Mechatronics Skills Training for 21st Century Jobs
OneSource has made a major investment in Scientific Management Technique's® time tested industrial skill assessment machines and protocols which are used in the hiring process globally for the selection and evaluation of maintenance mechanics, machine operators, industrial electricians, PLC technicians and electro-mechanical personnel. Through scientific methods, current or potential employees can be assessed and trained to match specific skills necessary to do the job. The benefits to employers in time and expenses are significant.
Words from the Director
Professionalism In the Work Place
Rick Creasy/OneSource Director
Each year, the York College of Pennsylvania conducts a nationwide study on the state of professionalism in the workplace. The study seeks to determine employers’ experiences with recent college graduates during the hiring /interviewing process. Hiring managers, human resource directors, supervisors, and CEO’s are asked to evaluate and assess the job candidates’ workplace professionalism. Employers define professionalism in the workplace as an employee who demonstrates these qualities: work until a task is completed competently, strong interpersonal skills, appropriate appearance and attire, punctuality and regular attendance, communication skills, honesty and focused attentiveness. Do you notice anything missing from this list? Few employer respondents to the 2013 survey mention expertise in one’s field as being a major focus of “professionalism” in the workplace.

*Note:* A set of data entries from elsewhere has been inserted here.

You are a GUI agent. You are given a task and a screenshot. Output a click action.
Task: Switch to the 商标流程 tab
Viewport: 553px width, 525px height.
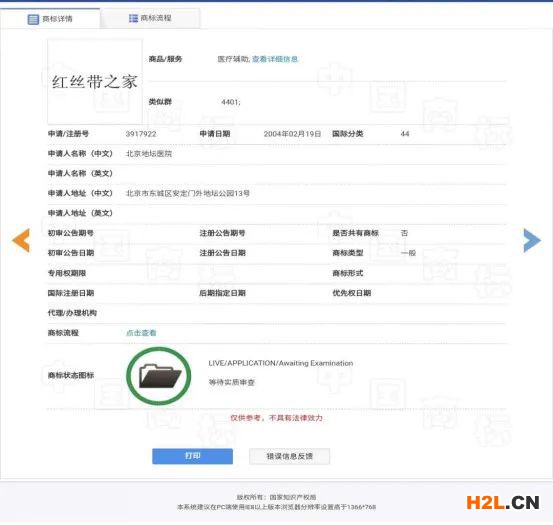(151, 18)
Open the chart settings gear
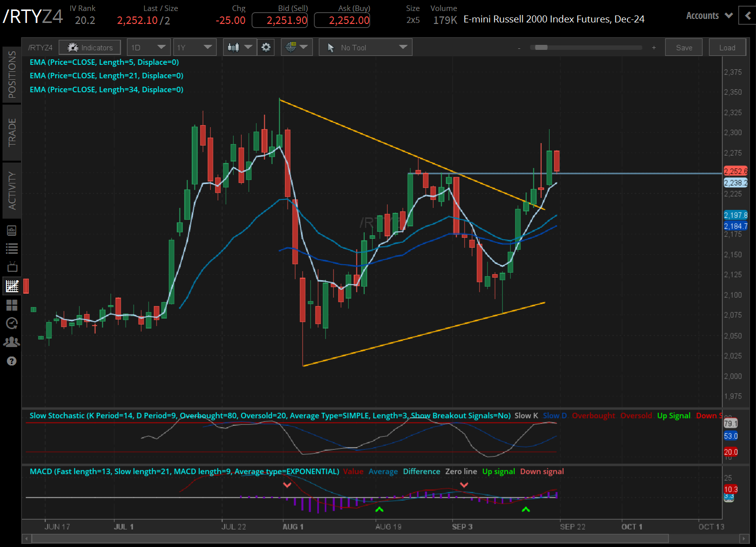Viewport: 756px width, 547px height. [266, 47]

While an employee’s subject matter expertise may be a given, the results demonstrate how important professional “soft skills” are to employers.
A reoccurring theme in the research over the past 4 years is the sense of entitlement which new hires demonstrate. “Hey, look at me, I’m a college graduate!” Younger job seekers and applicants falsely believe they are owed something from the employer in terms of higher wages and more benefits. In other words, job applicants are focusing on what the employer will do for “me” instead of the more appropriate attitude of “this is what I can do for you.” Employers want to know what the applicant brings to the table which will help increase profitability and production. And remember, it was “commencement” rather than a graduation; you’re just beginning, no one owes you. The degree does not “entitle” the recipient to anything. Respondents to the survey believe this sense of entitlement stems from over indulgent parents, privileged childhoods, and political/cultural attitudes.
Have you ever been in a meeting or personal conversation with a co-worker and they suddenly “check out” and start typing away to answer a text message? It’s rude and it’s unprofessional. It’s no surprise that abuses of technology continue to plague the workplace. The most common types of abuse, which is considered unprofessional, are text messaging at inappropriate times, inappropriate internet use, excessive twittering/Facebook, excessive cell phone usage for personal calls, and texting/e-mailing when direct conversation is more appropriate and effective. Technology is here to stay and we appreciate all the benefits technology brings us but it can be a major distraction whether you’re in an important meeting or trying to carry on a face- to -face conversation with a co-worker.
Want to Keep Your Job?
So what does all this mean? If you want to keep your job, make your employer happy, and advance your career you’ll need to dress, look, talk, focus, be honest, be punctual, in a professional manner.
Do You Want to Be Hired?
If you are looking for a job and land an interview, make sure you arrive a few minutes early. Poor personal hygiene will negatively impact your chances of being hired. Dress appropriately for the job, remove your nose ring, don’t use your cell phone, and you might consider leaving it in the car. Prepare for the interview by researching the company and tell the employer how you can help increase profitability and production.